Time management accepts that we know where time is good and where it is used badly. For the principle 80/20, this is not a reliable assumption. If we knew what was important, we’d already be doing it.

Time management usually teaches to categorize the list of ‘to-do’ tasks in order of priority A, B, C. This ends in practice when most people classify 60-70 percent of their activities as A and B first. These people conclude that it is time that they actually suffer. This is why they are already interested in time management. So they make better planning, work longer, show greater seriousness, and are usually frustrated. They become dependent on time management, but this does not radically change what they do, nor does it reduce the sense of guilt they think they are not doing enough.

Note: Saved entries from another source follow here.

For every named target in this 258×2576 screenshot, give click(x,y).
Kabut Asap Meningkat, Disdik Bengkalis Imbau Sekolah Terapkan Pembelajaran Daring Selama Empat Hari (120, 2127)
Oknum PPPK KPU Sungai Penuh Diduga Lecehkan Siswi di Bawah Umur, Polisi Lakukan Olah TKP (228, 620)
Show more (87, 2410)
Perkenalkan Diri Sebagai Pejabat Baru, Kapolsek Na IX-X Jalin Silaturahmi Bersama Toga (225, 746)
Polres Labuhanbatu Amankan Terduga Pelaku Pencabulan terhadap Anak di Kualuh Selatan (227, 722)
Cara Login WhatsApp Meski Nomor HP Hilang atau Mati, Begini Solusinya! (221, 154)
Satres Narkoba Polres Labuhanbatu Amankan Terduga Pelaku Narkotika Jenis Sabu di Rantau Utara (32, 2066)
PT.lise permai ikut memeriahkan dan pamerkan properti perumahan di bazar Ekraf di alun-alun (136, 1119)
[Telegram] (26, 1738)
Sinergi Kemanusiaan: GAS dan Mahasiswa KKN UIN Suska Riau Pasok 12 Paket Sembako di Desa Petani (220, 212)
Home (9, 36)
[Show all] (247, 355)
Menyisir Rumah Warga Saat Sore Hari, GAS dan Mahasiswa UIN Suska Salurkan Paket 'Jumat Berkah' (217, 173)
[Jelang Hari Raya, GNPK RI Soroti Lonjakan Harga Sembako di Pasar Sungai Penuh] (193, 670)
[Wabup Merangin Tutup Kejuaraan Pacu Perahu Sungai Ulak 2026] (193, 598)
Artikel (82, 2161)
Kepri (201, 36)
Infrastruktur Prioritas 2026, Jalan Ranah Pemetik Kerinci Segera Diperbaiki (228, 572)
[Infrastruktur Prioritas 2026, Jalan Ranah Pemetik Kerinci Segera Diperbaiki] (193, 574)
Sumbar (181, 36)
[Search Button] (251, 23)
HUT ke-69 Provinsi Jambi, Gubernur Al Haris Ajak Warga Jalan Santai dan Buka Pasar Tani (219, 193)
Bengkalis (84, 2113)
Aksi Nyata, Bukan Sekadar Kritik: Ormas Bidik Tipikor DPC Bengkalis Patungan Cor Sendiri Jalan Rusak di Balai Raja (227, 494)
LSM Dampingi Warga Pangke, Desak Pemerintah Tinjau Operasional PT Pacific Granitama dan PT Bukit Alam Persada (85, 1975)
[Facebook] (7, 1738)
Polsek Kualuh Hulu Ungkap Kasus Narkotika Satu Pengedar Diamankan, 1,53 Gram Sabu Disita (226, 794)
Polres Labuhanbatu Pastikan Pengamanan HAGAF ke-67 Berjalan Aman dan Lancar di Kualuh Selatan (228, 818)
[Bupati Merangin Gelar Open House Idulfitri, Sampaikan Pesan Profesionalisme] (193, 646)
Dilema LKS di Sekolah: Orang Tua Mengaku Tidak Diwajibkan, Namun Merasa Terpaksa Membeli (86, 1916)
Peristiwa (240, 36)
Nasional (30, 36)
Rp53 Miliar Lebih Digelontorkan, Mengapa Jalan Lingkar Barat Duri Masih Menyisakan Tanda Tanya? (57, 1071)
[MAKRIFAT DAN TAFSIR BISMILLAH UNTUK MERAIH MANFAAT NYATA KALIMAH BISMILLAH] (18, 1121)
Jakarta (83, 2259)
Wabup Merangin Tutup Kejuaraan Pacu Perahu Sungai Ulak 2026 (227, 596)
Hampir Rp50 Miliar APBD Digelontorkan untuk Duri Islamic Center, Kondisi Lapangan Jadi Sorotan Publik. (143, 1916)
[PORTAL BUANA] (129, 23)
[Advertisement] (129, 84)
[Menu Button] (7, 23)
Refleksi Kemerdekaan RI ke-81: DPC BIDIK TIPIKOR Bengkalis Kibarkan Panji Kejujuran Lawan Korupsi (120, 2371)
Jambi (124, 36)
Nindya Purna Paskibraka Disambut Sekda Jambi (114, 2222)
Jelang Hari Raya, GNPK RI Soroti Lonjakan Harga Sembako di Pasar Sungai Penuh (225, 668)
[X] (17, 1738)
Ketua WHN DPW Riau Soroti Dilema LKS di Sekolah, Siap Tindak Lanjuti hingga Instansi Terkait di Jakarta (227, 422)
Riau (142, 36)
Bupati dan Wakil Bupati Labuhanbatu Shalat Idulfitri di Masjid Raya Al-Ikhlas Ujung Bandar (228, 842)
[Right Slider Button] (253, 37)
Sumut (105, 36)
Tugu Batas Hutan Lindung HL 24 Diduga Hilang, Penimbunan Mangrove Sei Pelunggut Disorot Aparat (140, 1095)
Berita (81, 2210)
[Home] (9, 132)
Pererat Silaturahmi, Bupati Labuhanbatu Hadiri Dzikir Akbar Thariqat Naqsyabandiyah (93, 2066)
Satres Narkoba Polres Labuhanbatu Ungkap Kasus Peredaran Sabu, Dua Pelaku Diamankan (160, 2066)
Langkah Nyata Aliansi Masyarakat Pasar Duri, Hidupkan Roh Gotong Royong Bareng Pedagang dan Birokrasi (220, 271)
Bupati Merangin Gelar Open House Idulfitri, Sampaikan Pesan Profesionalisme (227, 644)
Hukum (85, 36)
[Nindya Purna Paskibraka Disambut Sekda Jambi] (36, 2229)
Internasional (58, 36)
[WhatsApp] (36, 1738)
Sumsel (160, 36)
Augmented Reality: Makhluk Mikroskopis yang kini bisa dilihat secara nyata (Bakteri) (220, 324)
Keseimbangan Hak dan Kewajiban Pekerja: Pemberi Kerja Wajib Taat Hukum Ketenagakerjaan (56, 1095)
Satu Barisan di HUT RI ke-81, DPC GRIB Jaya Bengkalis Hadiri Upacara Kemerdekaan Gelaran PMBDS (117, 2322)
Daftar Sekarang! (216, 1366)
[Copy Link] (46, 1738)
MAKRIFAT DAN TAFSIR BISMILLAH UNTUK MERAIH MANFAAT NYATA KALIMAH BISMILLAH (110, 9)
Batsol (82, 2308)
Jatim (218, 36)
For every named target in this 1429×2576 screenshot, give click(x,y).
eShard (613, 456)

The basis for managing time and ourselves is to set personal and professional priorities and to make all arrangements accordingly.

In order to keep our time under control, we need to keep an eye on the clock and focus on our business and priorities. This does not mean working longer and more; it means working more systematically. It means adjusting time and effort more intelligently. It means setting clear goals and striving to achieve them.

then we have to worry, not the inadequacy of time, but the tendency to spend most of the time in low quality. Accelerating or using time more efficiently will not help us; in fact, these forms of thought are themselves problems rather than solutions.

The way to use and manage time, which is an extremely important resource, is to work continuously and in a process of continuous improvement and development, either personally or in our organizations.